* _EXERCISE TEXT_:
= = = = = = =
A questionnaire surveying the pre-, intra- and postoperative regimen was send to hospitals in Germany, Austria and Switzerland specialized in reconstructive microsurgery (Table 1 [Tab. 1] and Table 2 [Tab. 2]). The questionnaire addressed the management of pre-, peri- and postoperative treatment of patients undergoing free flap reconstruction performed by plastic and reconstructive surgeon in german speaking countries. Completion of the survey was voluntary. Monetary compensation was not provided. The microsurgeons were interrogated on several anticoagulant, rheologic and antiplatelet medications. We asked for their dosage, frequency of application and interval from onset of application to start of the surgical procedure, the intraoperative regimen (application at the following time points: procedure start, -end, -start and -end, during the whole procedure, for vessel flushing before anastomosis, immediate after the anastomosis), and postoperative regimen. The following antithrombotic medications were prompted: aspirin, unfractioned heparin, dalteparin (Fragmin® 4 ml/10 ml – Multidose, Fragmin P® 2,500 IU, Fragmin P forte® 5,000 IU), enoxaparin (Clexane® 20/40 mg, Lovenoxm 20/40 mg), nadroparin (Fraxiparin® 0.1–1 ml resp. 1,000–10,000 IU), dextran and hydroxyethyl starch (HES 6%/10%).


Results

Out of 79 departments addressed, 33 surveys were returned successfully. This represents a response rate of 42%. The correlation between flap survival and regime of anticoagulation was not subject of this study. As expected the returned surveys for pre-, peri- and postoperative anticoagulation management showed a range of variability regarding the time of application and as well the medication used.
= = = = = = =
Reproduce the survey passage word for word, from "Out of 79 departments" up to and including "the medication used.".

Collected data
= = = = = = =
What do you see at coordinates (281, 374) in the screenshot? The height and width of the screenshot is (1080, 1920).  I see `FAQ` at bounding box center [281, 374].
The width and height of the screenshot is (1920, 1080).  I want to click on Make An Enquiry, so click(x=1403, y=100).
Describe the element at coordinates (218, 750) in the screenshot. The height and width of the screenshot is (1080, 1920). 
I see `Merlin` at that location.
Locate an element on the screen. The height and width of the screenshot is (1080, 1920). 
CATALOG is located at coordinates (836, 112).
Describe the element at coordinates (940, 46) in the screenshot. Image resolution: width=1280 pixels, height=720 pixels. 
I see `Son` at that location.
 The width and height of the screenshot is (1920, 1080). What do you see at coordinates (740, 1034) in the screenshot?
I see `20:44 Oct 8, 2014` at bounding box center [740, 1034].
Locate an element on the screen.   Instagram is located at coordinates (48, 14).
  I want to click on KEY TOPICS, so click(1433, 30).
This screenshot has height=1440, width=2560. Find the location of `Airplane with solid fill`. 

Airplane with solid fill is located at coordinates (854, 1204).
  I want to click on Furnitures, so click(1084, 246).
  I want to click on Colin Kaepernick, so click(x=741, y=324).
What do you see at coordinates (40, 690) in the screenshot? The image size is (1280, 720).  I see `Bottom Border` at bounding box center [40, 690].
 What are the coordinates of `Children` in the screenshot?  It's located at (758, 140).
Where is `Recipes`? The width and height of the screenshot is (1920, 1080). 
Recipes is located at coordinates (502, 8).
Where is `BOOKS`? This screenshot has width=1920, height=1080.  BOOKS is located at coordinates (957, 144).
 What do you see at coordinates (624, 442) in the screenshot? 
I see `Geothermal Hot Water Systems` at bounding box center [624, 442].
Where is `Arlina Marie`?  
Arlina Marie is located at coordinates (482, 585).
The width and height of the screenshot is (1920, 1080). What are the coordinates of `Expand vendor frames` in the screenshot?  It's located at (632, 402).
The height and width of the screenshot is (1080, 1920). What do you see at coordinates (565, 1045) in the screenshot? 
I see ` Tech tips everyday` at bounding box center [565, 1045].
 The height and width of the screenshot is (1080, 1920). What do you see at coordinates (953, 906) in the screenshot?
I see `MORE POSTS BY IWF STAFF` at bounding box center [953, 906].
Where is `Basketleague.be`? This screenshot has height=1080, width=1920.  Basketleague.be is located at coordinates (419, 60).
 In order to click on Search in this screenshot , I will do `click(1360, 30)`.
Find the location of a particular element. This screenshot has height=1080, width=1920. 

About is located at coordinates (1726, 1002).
= = = = = = =
* _EXPECTED ANSWER_:
Out of 79 departments addressed, 33 surveys were returned successfully. This represents a response rate of 42%. The correlation between flap survival and regime of anticoagulation was not subject of this study. As expected the returned surveys for pre-, peri- and postoperative anticoagulation management showed a range of variability regarding the time of application and as well the medication used.